• **TEXT TO READ**
Mapping Strategy to the Balanced Scorecard
Every army has a battle strategy; every company has a revenue and growth strategy. In 1997, 3Com envisioned a growth strategy that would leverage content and knowledge. Although the networking market was growing exponentially through technical advances, 3Com recognized that continued success would depend heavily on the company’s ability to use and reuse corporate intellectual capital. This capital would take the form of new ideas, patents, and technical creativity.
As a result of its belief in the value of intellectual capital, 3Com launched the 3Com Knowledgebase in 1997 for internal use by customer service engineers. The strategy was to capture the technical support engineers’ technical creativity as they worked to troubleshoot and solve customer problems. Once captured, their knowledge would be used to help other engineers solve similar problems. In 1998, the knowledgebase was made available to 3Com customers through the corporate Web site. Later in 2000 and 2001, as the knowledgebase program matured and as 3Com’s corporate strategy went through dramatic changes, the knowledgebase program moved from a strategy of reusing content to enable internal efficiencies to a strategy of creating revenue opportunities through content.
Be More Connected
In 1999, 3Com focused on increasing revenue by promoting the advantages of being “connected.” To further this goal, our Content Strategy Team focused on using a knowledgebase to increase the use of information by internal and external customers. To reach its goals and articulate a strategy, the Team developed a Balanced Scorecard for the knowledgebase initiative, interrelating cost reduction and revenue growth to customer satisfaction, improved processes to populate the knowledgebase, and increased employee productivity. Realizing that information is critical to a segment of 3Com’s target market-people with product problems but without service contracts-the Content Strategy Team first focused on increasing access to and use of information in the knowledgebase. We wanted to increase the volume of information accessible through the knowledgebase so that our customers would be more likely to have a successful experience. (“If we build it, they will come.”) 3Com rewarded customer service engineers for creating and using knowledgebase information to solve customer problems. Reports were released weekly to communicate activity levels (information creation and information reuse) that tied directly to the Balanced Scorecard. We measured the value returned to the company and communicated it.
Among other measures, we currently track the percent of problems solved using information in the knowledgebase, the number of times the service engineers access the knowledgebase to resolve customer problems, and the number of customers registered to use the knowledgebase.
We learned, for example, that 20 percent of customers using the knowledgebase were able to resolve their problems. The number of customers resolving problems was multiplied by the average cost per call. The resulting total amount represents what it would have cost 3Com to deliver the same service if a customer service representative answered the customer’s question over the phone.

• **MATERIAL**
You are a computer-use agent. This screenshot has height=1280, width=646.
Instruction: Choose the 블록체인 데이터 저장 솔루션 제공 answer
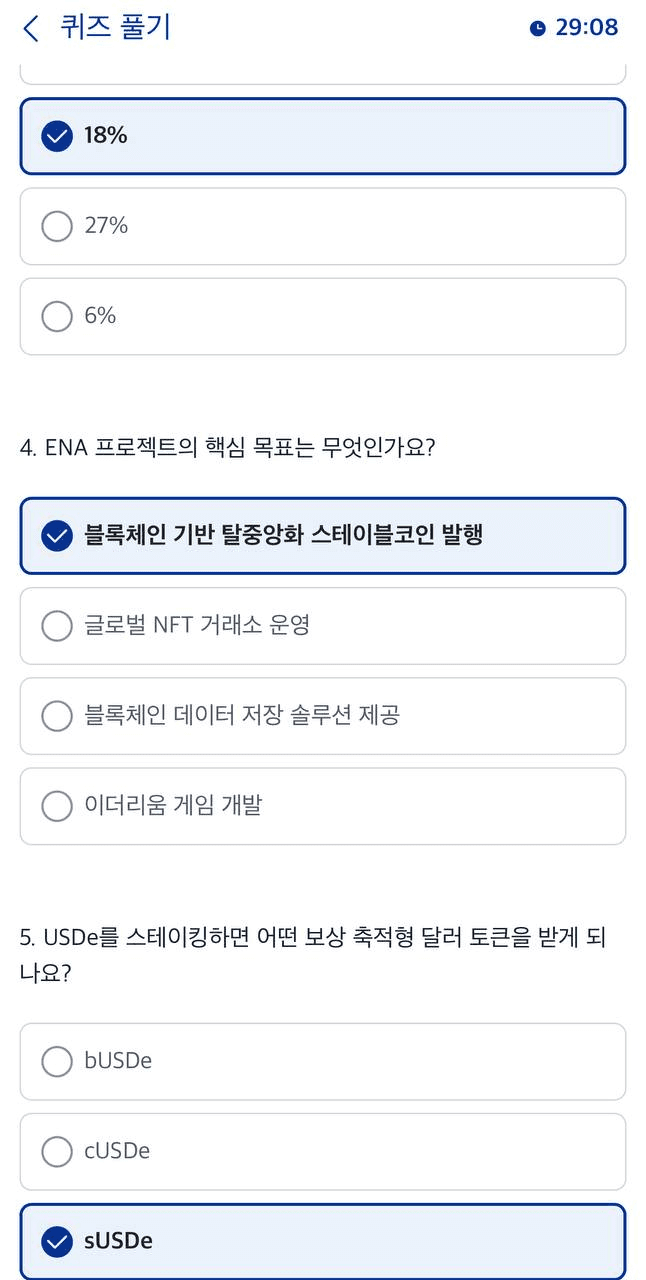(x=323, y=716)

• **WHAT TO WORK ON**
- 1) Translate into Spanish the following sentence from the text on mapping strategy to the Balanced Scorecard: "In 1998, the knowledgebase was made available to 3Com customers through the corporate Web site."
- 2) Reproduce the passage of the text on mapping strategy to the Balanced Scorecard that lies between "Among other measures, we" and "use the knowledgebase.", inclusive.

• **RESPONSES TO THE EXERCISE**
- 1) En 1998, la base de conocimientos se puso a disposición de los clientes de 3Com a través del sitio web corporativo.

- 2)
Among other measures, we currently track the percent of problems solved using information in the knowledgebase, the number of times the service engineers access the knowledgebase to resolve customer problems, and the number of customers registered to use the knowledgebase.